Laura Monaco Torelli, who recently hosted the workshop “Husbandry at Home for Real-World Applications,” suggests dog guardians send videos of their training sessions to your vet in advance. This way, they know how you are working with your dog to prepare for visits. The vet clinic staff using the same cues and techniques will help your dog feel more confident and comfortable during the visit. Using technology to your advantage can help your dog get better and faster vet care. 

Also, most clinics will be happy for you to email videos in advance of your visit if there are concerns or symptoms that you are struggling to describe or something that your vet should see but would be hard to replicate at a clinic. 

Advocate for your dog

You are your dog’s best advocate to make sure their physical and emotional needs are met and that they are safe and comfortable, and that includes when going to the vet. Although your vet might be an expert on your dog’s health, you are the expert on your dog’s emotional well-being. Instead of just handing off your dog to the technician at the curb, you can take charge of the appointment and explain to the vet technician exactly how your dog needs to be handled/treated during the visit. Are there things that make your dog nervous or uncomfortable? Things that help your dog to feel more relaxed?

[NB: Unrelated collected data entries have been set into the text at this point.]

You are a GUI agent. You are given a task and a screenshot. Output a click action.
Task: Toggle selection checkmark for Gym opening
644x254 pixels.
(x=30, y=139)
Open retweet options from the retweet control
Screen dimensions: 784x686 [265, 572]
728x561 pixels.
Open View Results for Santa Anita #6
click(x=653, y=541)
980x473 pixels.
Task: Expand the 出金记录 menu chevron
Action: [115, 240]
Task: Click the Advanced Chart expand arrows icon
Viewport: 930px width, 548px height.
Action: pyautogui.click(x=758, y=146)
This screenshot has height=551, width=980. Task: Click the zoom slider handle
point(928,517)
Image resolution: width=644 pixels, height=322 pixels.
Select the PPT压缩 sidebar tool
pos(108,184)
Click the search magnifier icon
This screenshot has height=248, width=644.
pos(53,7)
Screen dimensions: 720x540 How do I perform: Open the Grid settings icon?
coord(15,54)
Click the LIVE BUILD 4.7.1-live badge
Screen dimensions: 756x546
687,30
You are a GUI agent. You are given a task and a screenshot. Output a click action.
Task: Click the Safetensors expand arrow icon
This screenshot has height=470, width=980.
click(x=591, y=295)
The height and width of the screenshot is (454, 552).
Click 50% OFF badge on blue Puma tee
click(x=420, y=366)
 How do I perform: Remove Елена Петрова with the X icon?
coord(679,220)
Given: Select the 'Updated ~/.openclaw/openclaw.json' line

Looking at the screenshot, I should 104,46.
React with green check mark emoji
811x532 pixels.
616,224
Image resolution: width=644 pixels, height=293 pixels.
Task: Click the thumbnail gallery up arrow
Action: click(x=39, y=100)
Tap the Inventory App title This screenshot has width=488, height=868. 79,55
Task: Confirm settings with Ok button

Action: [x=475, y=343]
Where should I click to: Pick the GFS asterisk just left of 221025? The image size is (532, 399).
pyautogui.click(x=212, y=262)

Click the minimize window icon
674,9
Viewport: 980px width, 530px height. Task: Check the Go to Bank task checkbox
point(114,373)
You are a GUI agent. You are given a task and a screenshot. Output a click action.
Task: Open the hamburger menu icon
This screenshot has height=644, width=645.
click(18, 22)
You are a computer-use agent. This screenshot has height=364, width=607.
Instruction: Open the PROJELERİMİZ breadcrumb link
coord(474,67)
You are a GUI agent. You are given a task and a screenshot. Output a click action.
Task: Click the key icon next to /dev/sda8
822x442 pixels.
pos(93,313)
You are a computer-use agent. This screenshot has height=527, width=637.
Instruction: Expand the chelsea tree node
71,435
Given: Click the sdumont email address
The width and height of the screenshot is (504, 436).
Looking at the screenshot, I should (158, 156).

It’s always appropriate to communicate any of those things to your vet and staff of the clinic. 

Have an info sheet for your dog

One of the most frustrating things (though understandable) about the pandemic is knowing that my dog must go into vet appointments alone and that she can’t express clearly to our vet what is going on, what hurts or how they are feeling. Something that I have found especially useful with vet visits during the pandemic is to help my pets “talk” to the vet by handing the technician who comes outside to get my pet a personalized info sheet. 

At the top of the info sheet, I put a picture of my dog, my dog’s name, followed by basic information like age, the type of food we feed, and any supplements and medication, including monthly flea/tick and heartworm preventatives. 

The technician will likely ask you for this information, but having it “attached” to your dog as they are seen can help prevent errors or miscommunication. I also include any data I want to make sure they remember, like that my dog has had both of her knees surgically reconstructed and that she’s nervous about being at the clinic. 

 Avoid writing an essay; instead, use bullet points to highlight any concerns you have so your vet can see them immediately. This also gives you a chance to compose your thoughts ahead of time to make sure you don’t forget anything when you talk to the vet, especially since you won’t be in the exam room with your dog. 

Staying calm will make your dog’s vet visit less scary

Our dogs are incredibly responsive to us, often feeding off our emotions. If we are upset or concerned about having to pass our dog off to vet staff at the curb, our dogs may feed on that anxiety. Try to remain calm and confident. Not only will this help your dog to have a better vet experience, but it will also help the visits to be less stressful for both of you.